Have you ever noticed that if a teenager has been given $50 to buy a $20 item, no money comes back? Some other item was just so essential...
In this puzzle, we provide the teenager with a good excuse. Artiste and street vendor Claude sells beautiful handmade items for $100 or less but refuses to give change.
You have no cash, but you have three checks. You will make them out in advance to Claude in whole dollar amounts. Your teenager is to give Claude the combination of checks that is the minimum amount more than necessary for the purchase price. For example, if you give your child a $50 check, a $30 check and a $20 check and the item costs $53, your child will give Claude the $50 and $20 checks and Claude will keep the $17 in change in addition to the purchase price.
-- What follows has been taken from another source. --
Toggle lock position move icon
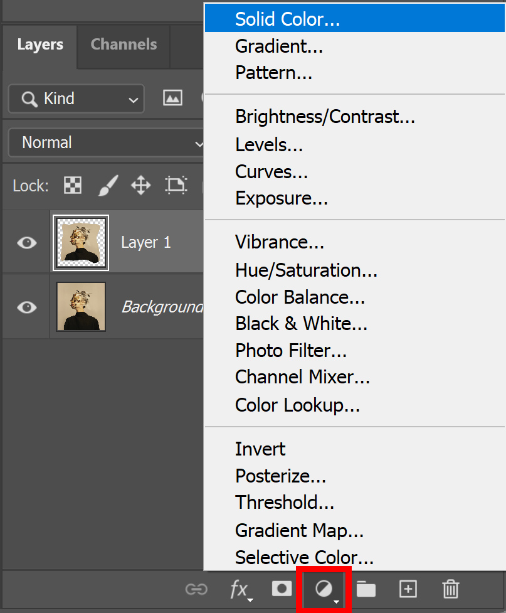The height and width of the screenshot is (613, 506). tap(140, 185)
You like Claude's stuff, but you very much begrudge him his "I keep the change" attitude. So you'd like to minimize the amount he keeps beyond the purchase price.
If you knew that the item in question cost either $20, $40, $50 or $60, which combination of three check amounts could you give in order to leave no change for Claude?
Solution to Warm-up:
$20, $40 and $50 is one of many possible answers.
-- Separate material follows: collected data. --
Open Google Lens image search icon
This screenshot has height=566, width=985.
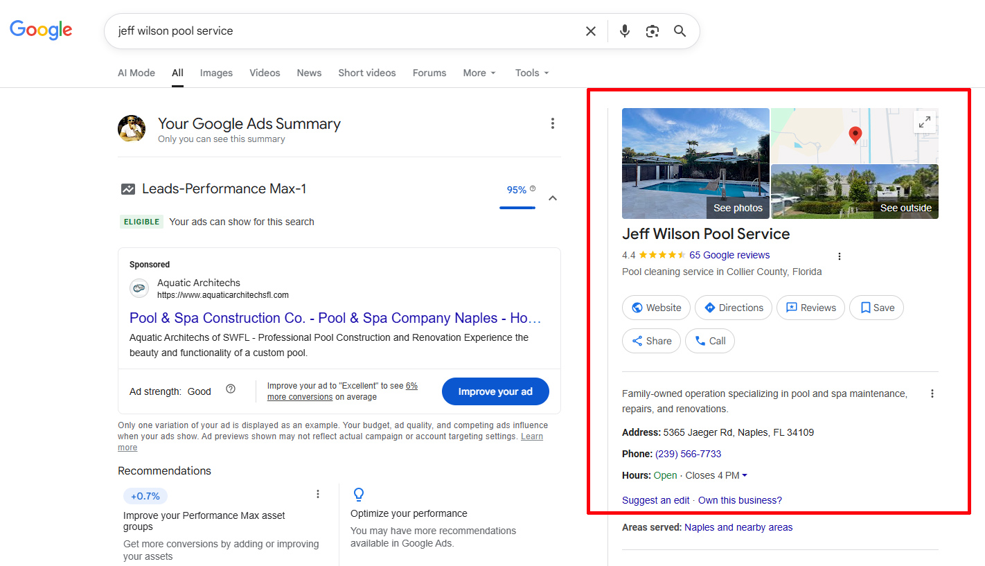tap(652, 31)
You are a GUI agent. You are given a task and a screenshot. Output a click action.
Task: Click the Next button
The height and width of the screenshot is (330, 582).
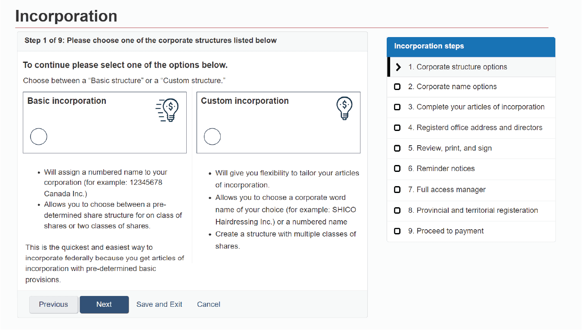coord(104,304)
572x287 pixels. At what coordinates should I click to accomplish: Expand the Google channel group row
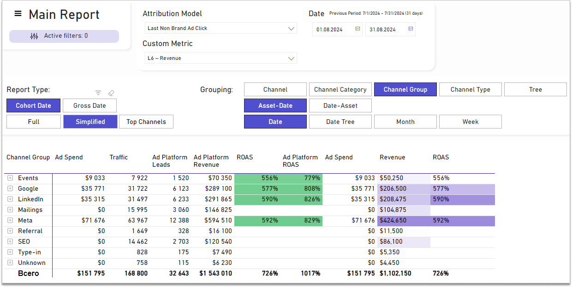coord(10,189)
1. If you did not know how much the purchase price would be except that it is a whole number amount between $1 and $100 inclusive, which amounts would you put on your three checks in order to minimize Claude's change?
2. Suppose Claude publishes his four whole number prices in an advertisement that you see. Can you show how he can guarantee to do so in such a way that at least one item will yield him non-zero change no matter which check amounts you write?
3. This question is open. Again, Claude publishes his four whole-number prices in an advertisement that you see. This time, he not only wants to guarantee to sell at least one item for non-zero change but wants to maximize the amount of change he gets no matter which check amounts you write. Clearly he can't do better than if he has complete freedom as in the first question, but can he do as well?